Now I'm making pictures non-stop all year, all with the one consistent perspective or point of view. If my 35mm lens or rangefinder camera body doesn't cater to a particular type of photograph, then I just don't make the photograph, or I might try to work around it by approaching it in a different way.
Dammit Jim! I'm A Photographer, Not An Editor!
An aspect of choosing pure amateur photography, that is to say "for the love of", is that I no longer have to subject myself to the waste of time of culling hundreds of images down to a small subset which work for a client, especially noticeable when most of those images are nothing more than variations on the same photograph.
There is something to be said about the film-like practice of thinking before you shoot. Compose, focus, meter, then consider, and if all boxes show a tick, click the shutter and put the photograph to bed and move on.
If I'm out for a day of shooting, even with my digital camera and room for over 400 raw files, I often shoot only 1-2 roll's worth of images, and often end up ticking "yes" to half of them at the end of the day.
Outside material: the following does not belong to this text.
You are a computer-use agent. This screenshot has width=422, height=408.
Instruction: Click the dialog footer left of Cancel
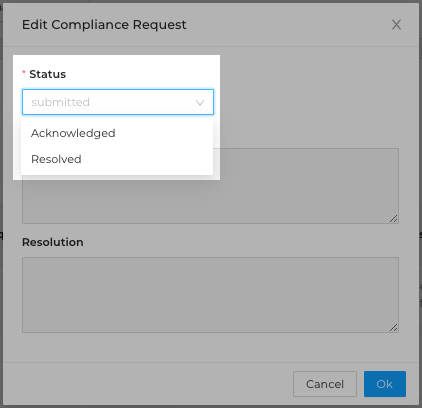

Even if they're not all amazing, most of them will still have some meaning to me because I took the time to consider the reason why I should make them in the first place.
Pushing Pixels
Unless I am processing a photograph in full for printing, I care far less about pixel perfection, opting to forego lens corrections like vignetting and distortion as well as keeping luminance noise in my images. I leave it all in and even add grain by way of the VSCO profiles. To me, it retains the life of the moments by giving your eyes texture and depth the absorb while viewing the images.
My current colour processing profile is VSCO's Kodak Portra 160NC. It has very natural looking colour while still adding the tonal adjustments that takes it away from a feeling of "thinness" too often resulting from a standard digital camera profile. For black and white, I have returned to VSCO's Ilford HP5+ to restore the texture and "dense" toning that it applies to skin tones.
Throwing Away Dusty Old Hats
There's an interesting conundrum that rears its head when you head down a very specific path within your process. You could argue that I'm limiting myself these days, but I'd argue back that this is entirely the point. I don't have my studio portrait gear at home anymore. It has all migrated to work full time. I realised that it was just sitting there unused and taking up space in my lounge room. I suppose you could say I've somewhat retired myself doing lit portraits for the time being. There is only a faint longing for doing traditional "shoots", but I know that I don't have the motivation to spend the time setting them up and waiting for them to happen these days.
Without a constant flow of people to shoot, the frequency at which I was flexing my photographic muscles was dwindling. There were some periods pre-2013 when I hadn't created anything of substance for months at a time. Now I'm shooting every week and my "keeper" rate has also jumped up to two out of three images I make. They may not be professional, studio lit portraits like I used to create, but they're photographs I care about and choose to keep and view.
As I mentioned in a previous essay, my library of street photography, landscapes, portraits and personal moments are building themselves out of the product of simply living a life which caters to the creation of such photographs. I live my life and I document it, and both my external passions and photography itself support each other in this circular way.
I wouldn't give it up for anything, but I have to remind myself that I chose to do things this way, and that to forget where I came from would be a mistake. It's a confirmation bias that I've chosen to accept in full and embrace.